Section 5 specifies that unknown Sub-TLVs are ignored, but that known-and-invalid Sub-TLVs ruin the whole TLV. It seems a bit odd that a less capable implementation would be able to act on an announcement of a tunnel, yet a more capable one would not -- and that's the exact consequence of this arrangement. It would seem to make more sense to allow implementations to ignore invalid Sub-TLVs as if they didn't know them. Section 7.2 allocates the value 65535 twice (once as "Experimental", once as "Reserved"). I believe that this mechanism introduces an attack vector that is not discussed in the Security Considerations section. Specifically: because this allows routers to send OSPF announcements containing arbitrary tunnel termination addresses, it can cause other routers to attempt to connect to arbitrary third parties; and, since (by my admittedly shaky understanding of OSPF), I can distribute this information to a large community of routers with a single message by sending it to an RR, I can easily cause a *lot* of routers to potentially send such traffic. For example, if I were able to inject an announcement that has (a) a tunnel type of 13 ("MPLS in UDP Encapsulation"), (b) an "Endpoint Sub-TLV" of a victim web server that I know runs QUIC, and (c) a "UDP Destination Port" of 443, wouldn't this result in a potential DDoS of that web server? I don't know what the security model of OSPF is or how difficult it would be to mount this attack (or even how bad it would be compared to other attacks one might mount in OSPF), but it seems that a brief treatment of this -- along with any operational mitigation techniques that might be employed against it -- should be part of the Security Considerations.

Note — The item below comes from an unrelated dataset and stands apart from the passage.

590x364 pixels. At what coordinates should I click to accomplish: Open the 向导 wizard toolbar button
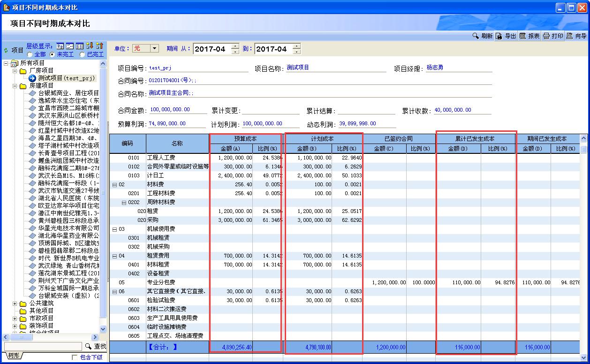click(x=576, y=36)
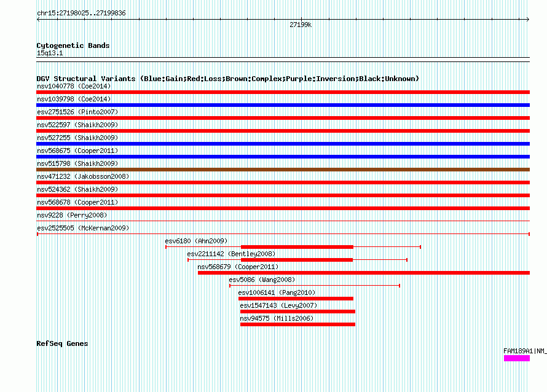Select the nsv524362 (Shaikh2009) label
Viewport: 547px width, 392px height.
pyautogui.click(x=77, y=189)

I think there's a normative conflict in these two pieces of text; the first one from Section 3, and the second from Section 5: ...If the Encapsulation Capability TLV appears more than once in an OSPF Router Information LSA, only the first occurrence MUST be processed and others MUST be ignored. ... Any unknown Sub-TLVs MUST be ignored and skipped upon receipt. If a Sub-TLV is invalid, its Tunnel Encapsulation TLV MUST be ignored and skipped. However, other Tunnel Encapsulation TLVs MUST be considered. The text from Section 3 says that only the first TLV [*] is to be processed -- but during such processing the receiver may find an invalid sub-TLV, which then mandates (in Section 5) for other TLVs to be considered. I think that the easy solution is to change the second "MUST" from Section 3 for a "SHOULD". It would be nice to describe what is an "invalid" sub-TLV, and that "invalid" is not the same as "unknown" (right?)...but that an "unknown [tunnel] types are to be ignored and skipped upon receipt", which would result in processing the second (if any) TLV. [*] Benoit's ballot pointed at the need for consistency in the names.
I agree with Mirja's comment concerning the IANA considerations.
Trusting the group, doc. shepherd and responsible AD that the right things will happen.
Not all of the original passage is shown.